JEMBER, iNewsJember.id - Tulungagung memiliki objek wisata yang sangat eksotis. Salah satunya adalah Gunung Budeg. Gunung Budeg sebenarnya adalah sebuah bukit yang memiliki ketinggian sekitar 585 meter diatas permukaan laut ( mdpl ).
Konon, keindahan Gunung Budeg tak kalah indah dibandingkan dengan Gunung Ijen, Gunung Wilis, maupun Gunung Kelud. Gunung Budeg memiliki pemandangan yang sangat eksotis dan berubah-ubah tergantung musim. Jika memasuki musim penghujan, bukit ini akan terlihat sangat hijau. Sedangkan jika musim kemarau tiba, bukit ini tampak sangat gersang dan kering.
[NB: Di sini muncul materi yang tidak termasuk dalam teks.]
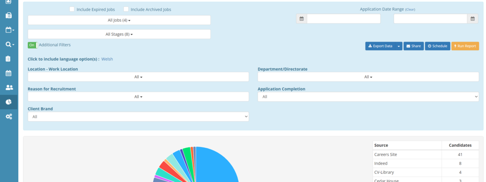Click the Clear date range link
The height and width of the screenshot is (182, 486).
point(410,10)
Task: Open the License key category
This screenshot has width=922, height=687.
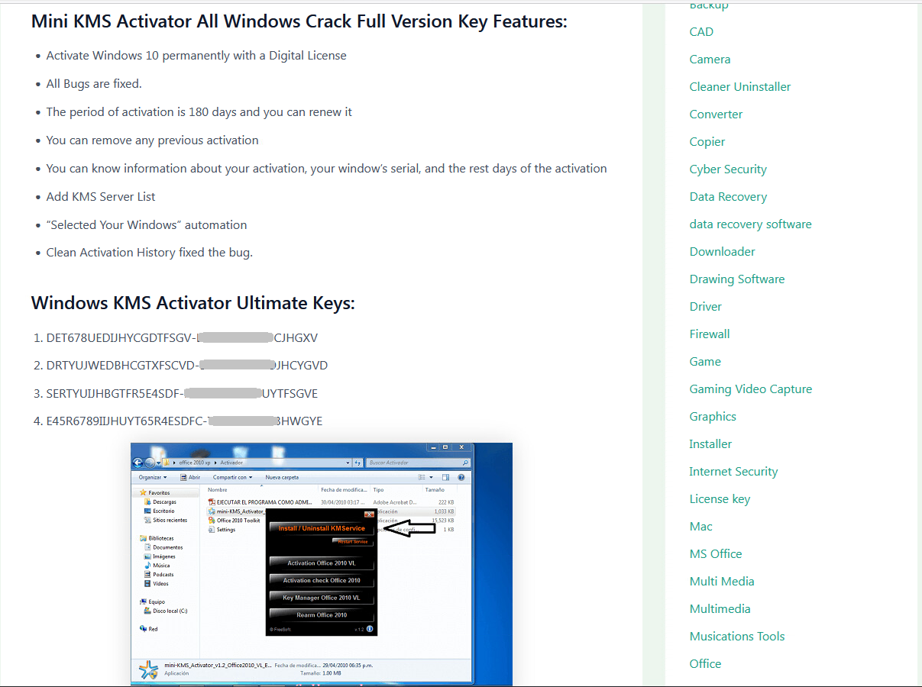Action: point(719,499)
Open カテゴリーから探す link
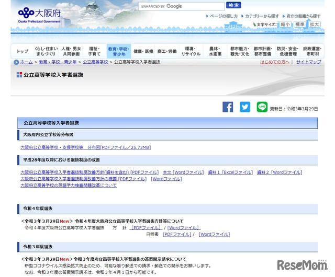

Jika mendaki Gunung Budeg pun tak akan membuat wisatawan lelah. Untuk mencapai puncaknya pun hanya diperlukan waktu 2 jam dari tempat pertama kali memulai pendakian. Wisatawan disarankan untuk mendaki mulai pukul 03.00 WIB jika ingin melihat keindahan sunrise atau matahari terbit. Dari puncak Gunung Budeg, wisatawan bisa memandang seluruh wilayah Tulungagung dari atas ketinggian.
Tak hanya bisa didaki untuk memandang sunrise saja, namun Gunung Budeg juga bisa didaki untuk melihat matahari terbenam. Gunung Budeg memiliki dua puncak bukit, yakni Puncak Timur dan Puncak Barat. Jika ingin melihat keindahan sunset, wisatawan disarankan untuk mendaki Puncak Barat. Waktu yang pas untuk mendaki adalah pukul 15.00 WIB.
Sebelum mendaki, wisatawan hanya perlu menyerahkan KTP untuk dicatat di sekretariat demi keamanan wisatawan. Pendaki juga harus mengisi buku tamu dan membayar biaya kebersihan sebesar Rp 5.000 per orang.
Di balik pesonanya yang eksotis, Gunung Budeg Tulungagung juga memiliki cerita rakyat yang menjadi cikal bakal terciptanya bukit ini. Konon dulu ada seorang Adipati Bedalem yang memiliki putri cantik jelita bernama Rara Ringgit atau Roro Kembang Sore.
Kala itu, utusan Kerajaan Majapahit yakni Pangeran Lembu Peteng dan Adipati Bedalem berperang dengan Kyai Besari untuk memperebutkan Roro Kembang Sore. Roro Kembang Sore sangat ketakutan dan lantas lari ke sebuah desa yang bernama Desa Dadapan. Kemudian ia menumpang di rumah seorang janda yang bernama Mbok Rondo Dadapan.
Mbok Rondo ternyata memiliki seorang anak laki-laki yang bernama Joko Bodo. Saat pertama kali bertemu dengan Roro Kembang Sore, Joko Bodo langsung terpikat. Sayangnya, cinta Joko Bodo selalu ditolak secara halus oleh Roro Kembang. Joko Bodo terus mendesak Roro Kembang untuk mau menjadi istrinya.
Akhirnya, Roro Kembang Sore bersedia menjadi istri Joko Bodo tetapi dengan satu syarat, yakni Joko Bodo harus bertapa membisu di bukit dan menghadap ke laut selatan selama 40 hari dan 40 malam hanya dengan beralaskan batu dan memakai cikrak di atas kepalanya. Di saat itu juga, Roro Kembang Sore pergi menuju Gunung Cilik. Sayang perjanjian ini tak disaksikan oleh Mbok Rondo.
Saat Mbok Rondo pulang, ia dikejutkan dengan kondisi rumah yang tak berpenghuni. Ia pergi mencari ke berbagai arah hingga akhirnya menemukan Joko Bodo sedang duduk bersila di bukit ini. Mbok Rondo kemudian memanggil Joko Bodo namun tak mendapatkan jawaban dari anaknya. Mok Rondo mulai merasa jengkel karena tak dihiraukan oleh anaknya. Mbok Rondo lantas memarahi Joko Bodo dan tak sengaja mengutuknya menjadi sebuah batu.
“Bocah diceluk kok meneng bae kaya watu (Anak dipanggil diam saja kayak batu!),” begitu ucapan Mbok Rondo yang akhirnya menjadi sebuah kutukan.Dalam sekejap Joko Bodo sudah berubah sepenuhnya menjadi batu. Setelah menyadari kekhilafannya, lantas Mbok Rondo menamai batu yang kini telah berubah menjadi bukit itu sebagai Gunung Budeg. Kini Gunung Budeg kerap dijadikan sebagai objek wisata yang sangat eksotis di Kabupaten Tulungagung.